Stored items
§ §

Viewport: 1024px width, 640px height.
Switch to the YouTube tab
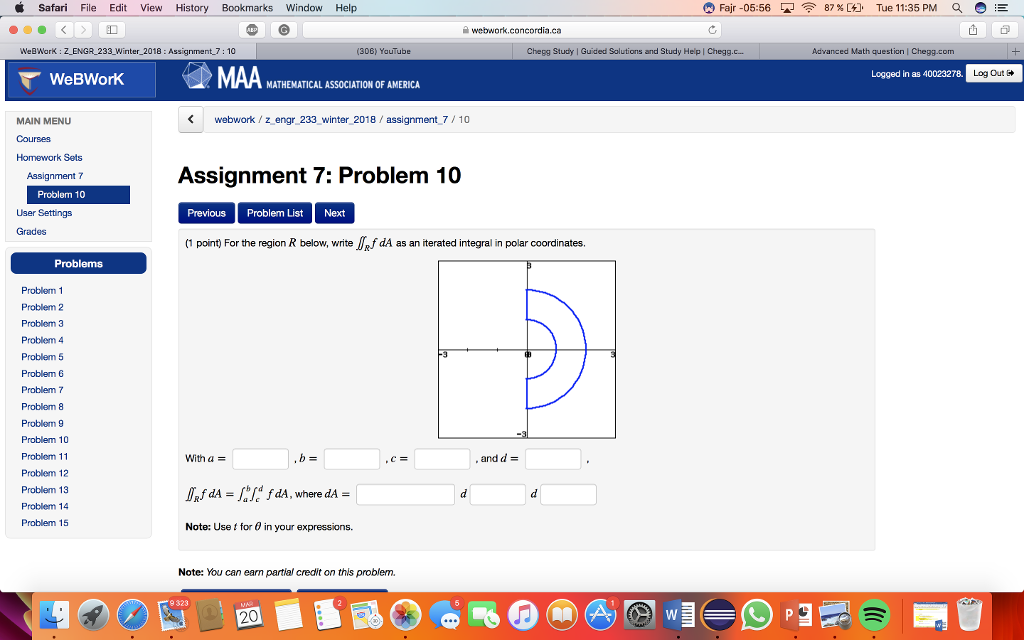point(383,51)
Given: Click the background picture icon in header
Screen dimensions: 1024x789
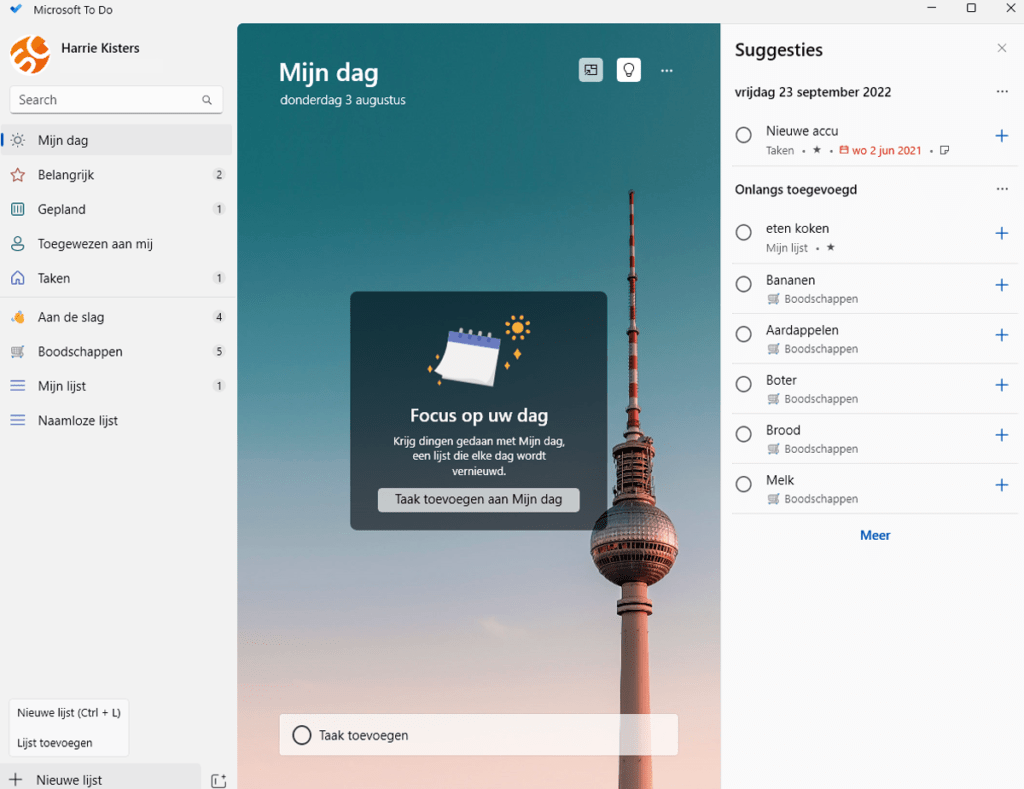Looking at the screenshot, I should [591, 70].
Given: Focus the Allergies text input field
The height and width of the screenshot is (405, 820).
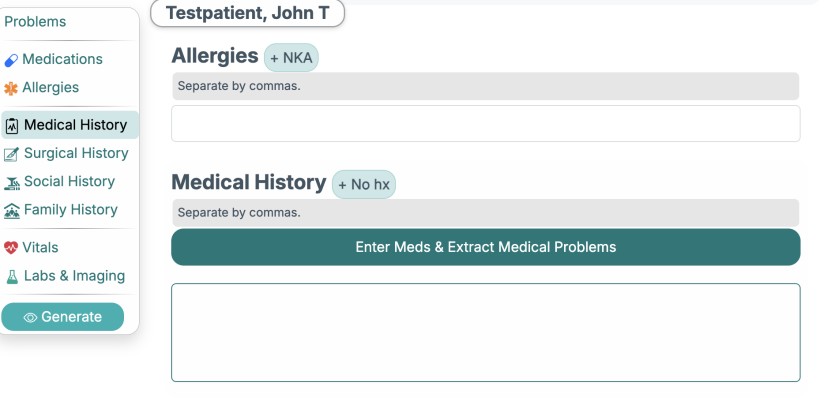Looking at the screenshot, I should tap(485, 124).
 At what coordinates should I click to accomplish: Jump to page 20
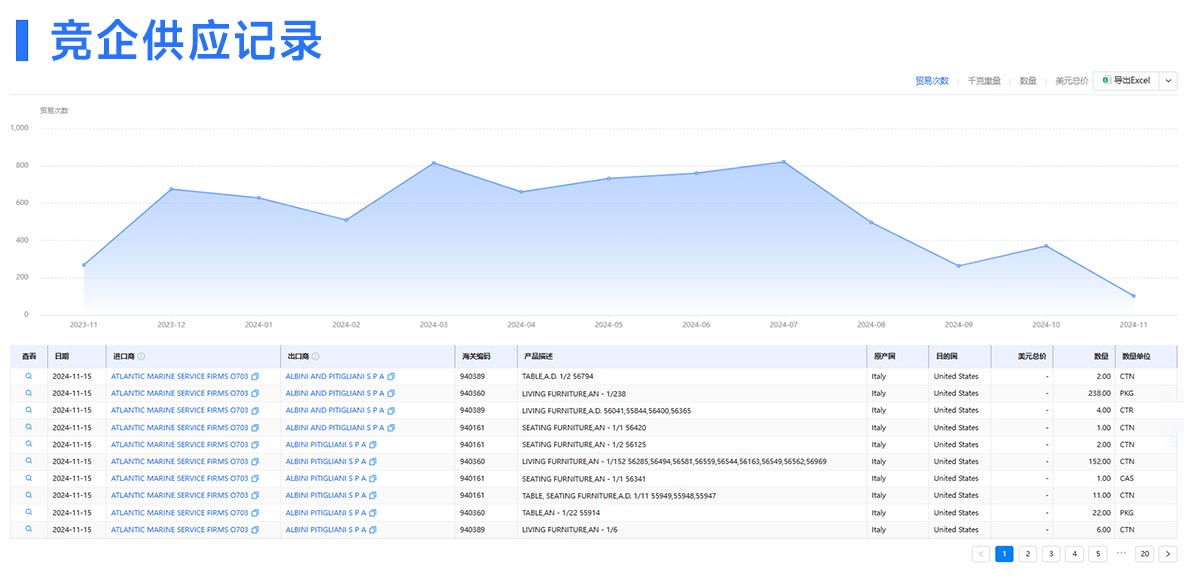click(x=1144, y=554)
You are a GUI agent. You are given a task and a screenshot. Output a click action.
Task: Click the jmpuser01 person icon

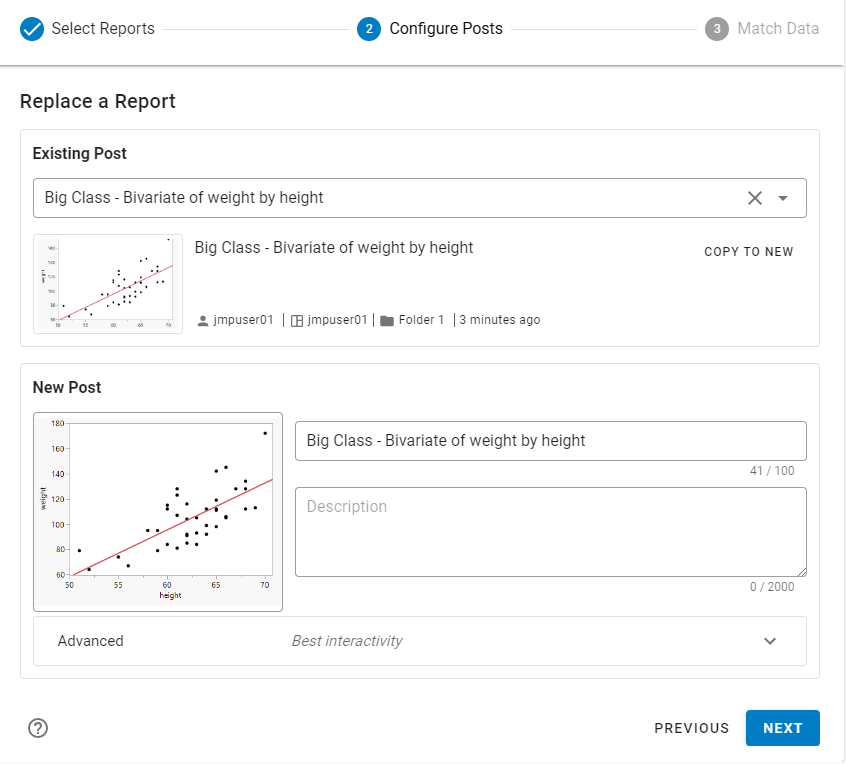pos(203,321)
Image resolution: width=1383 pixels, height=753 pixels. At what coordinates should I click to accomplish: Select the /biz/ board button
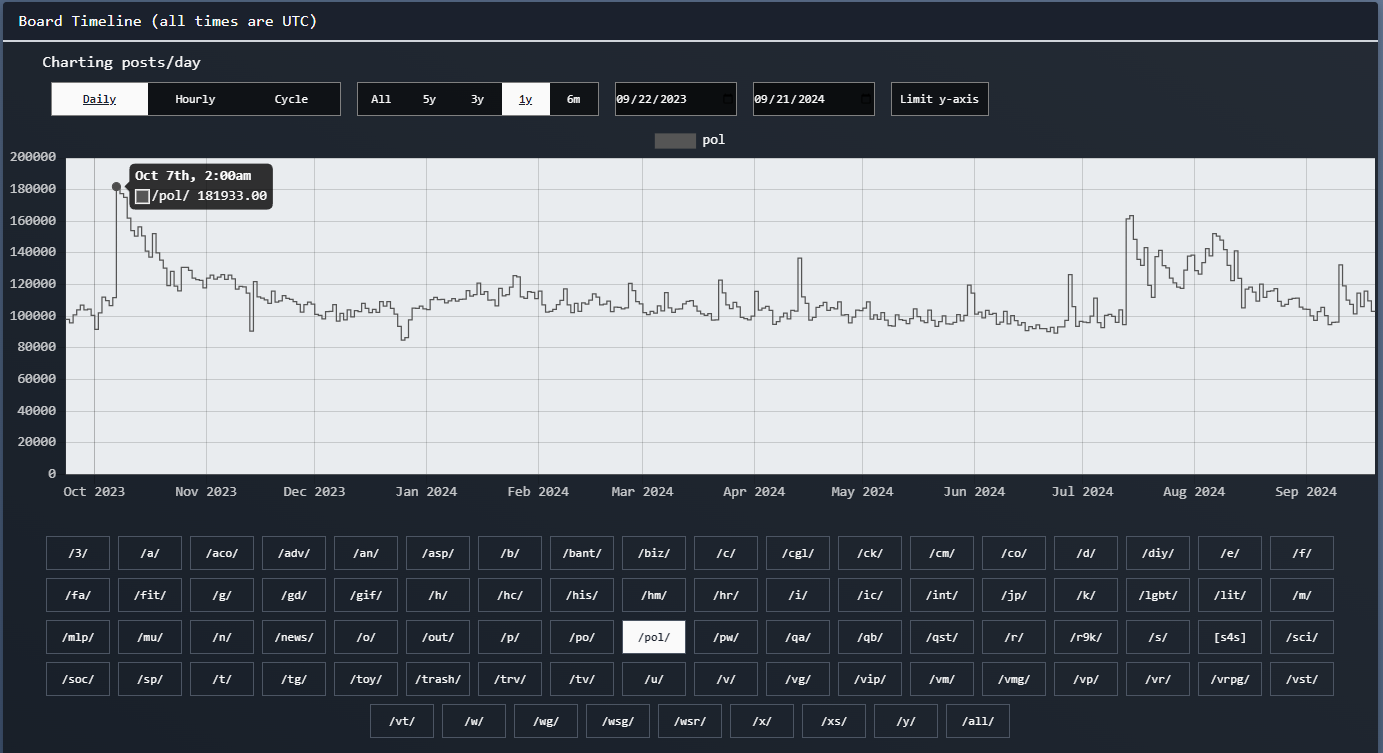[x=654, y=553]
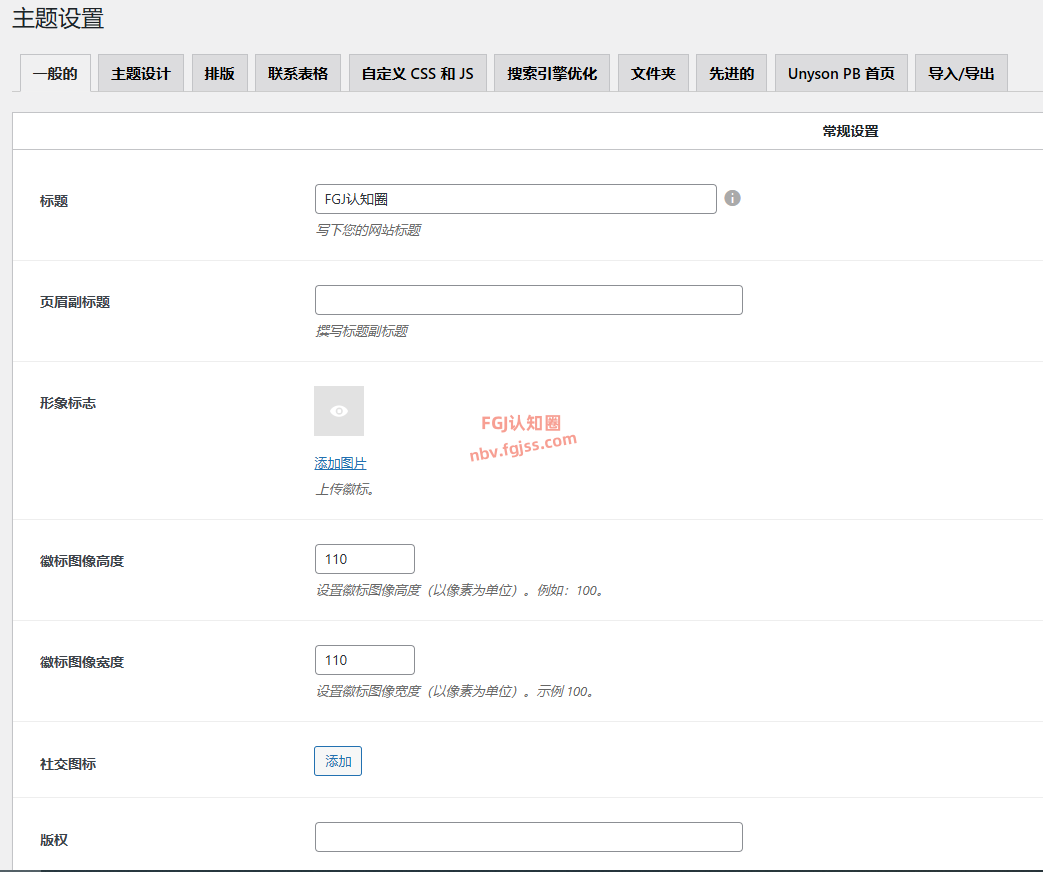Open the 导入/导出 tab
This screenshot has width=1043, height=872.
pyautogui.click(x=961, y=74)
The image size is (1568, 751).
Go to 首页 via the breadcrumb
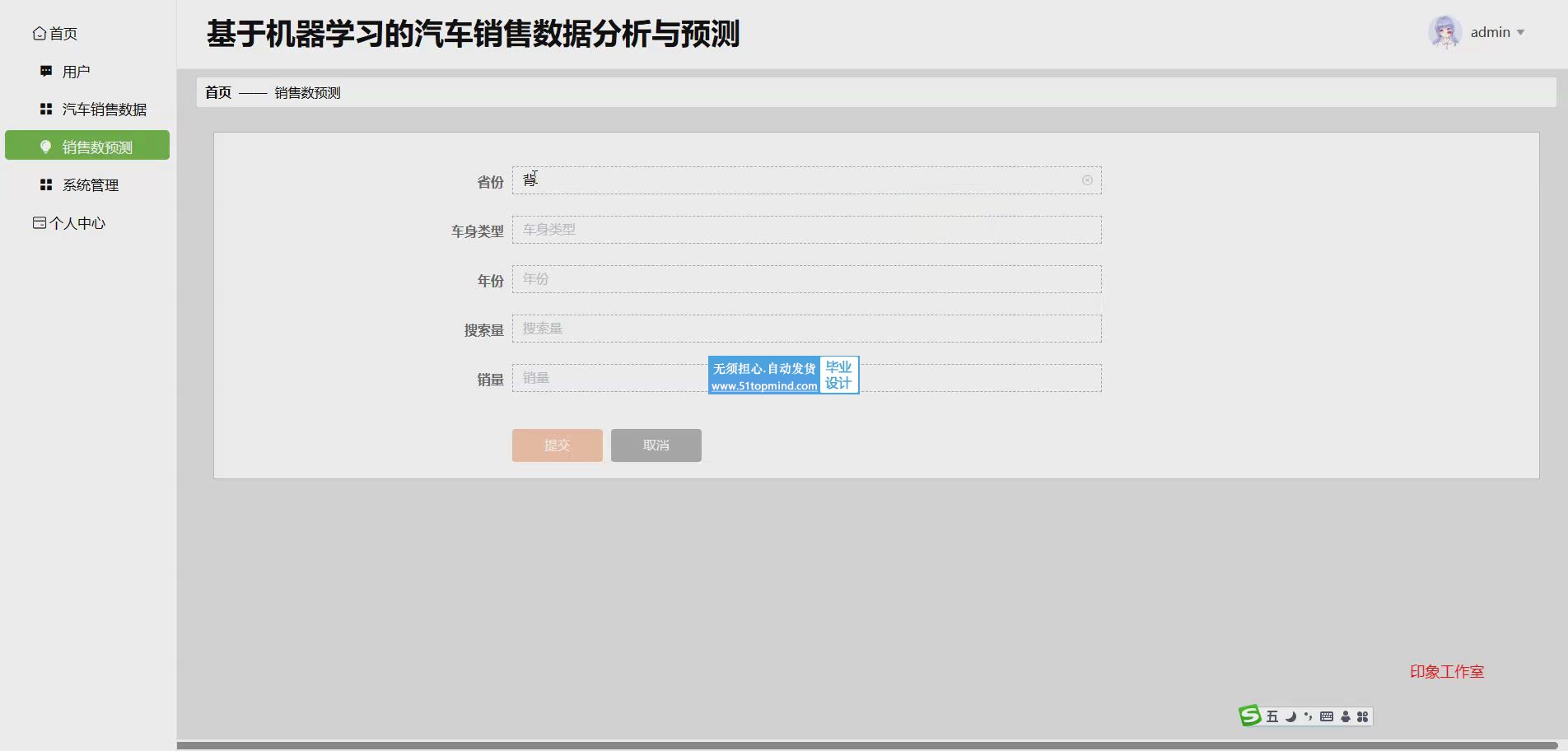pos(218,92)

§ §

Each entry above needs to be restated without a single word changed; skip the images.

_EXERCISE OUTPUT:_
Viewport: 1024px width, 640px height.
Switch to the YouTube tab
point(383,51)
Given: Click the background picture icon in header
Screen dimensions: 1024x789
Looking at the screenshot, I should [591, 70].
Given: Focus the Allergies text input field
The height and width of the screenshot is (405, 820).
Looking at the screenshot, I should tap(485, 124).
 At what coordinates should I click to accomplish: Jump to page 20
click(x=1144, y=554)
You are a GUI agent. You are given a task and a screenshot. Output a click action.
Task: Click the jmpuser01 person icon

pos(203,321)
Image resolution: width=1383 pixels, height=753 pixels. At what coordinates should I click to accomplish: Select the /biz/ board button
[x=654, y=553]
Open the 导入/导出 tab
This screenshot has width=1043, height=872.
pyautogui.click(x=961, y=74)
The image size is (1568, 751).
Go to 首页 via the breadcrumb
pos(218,92)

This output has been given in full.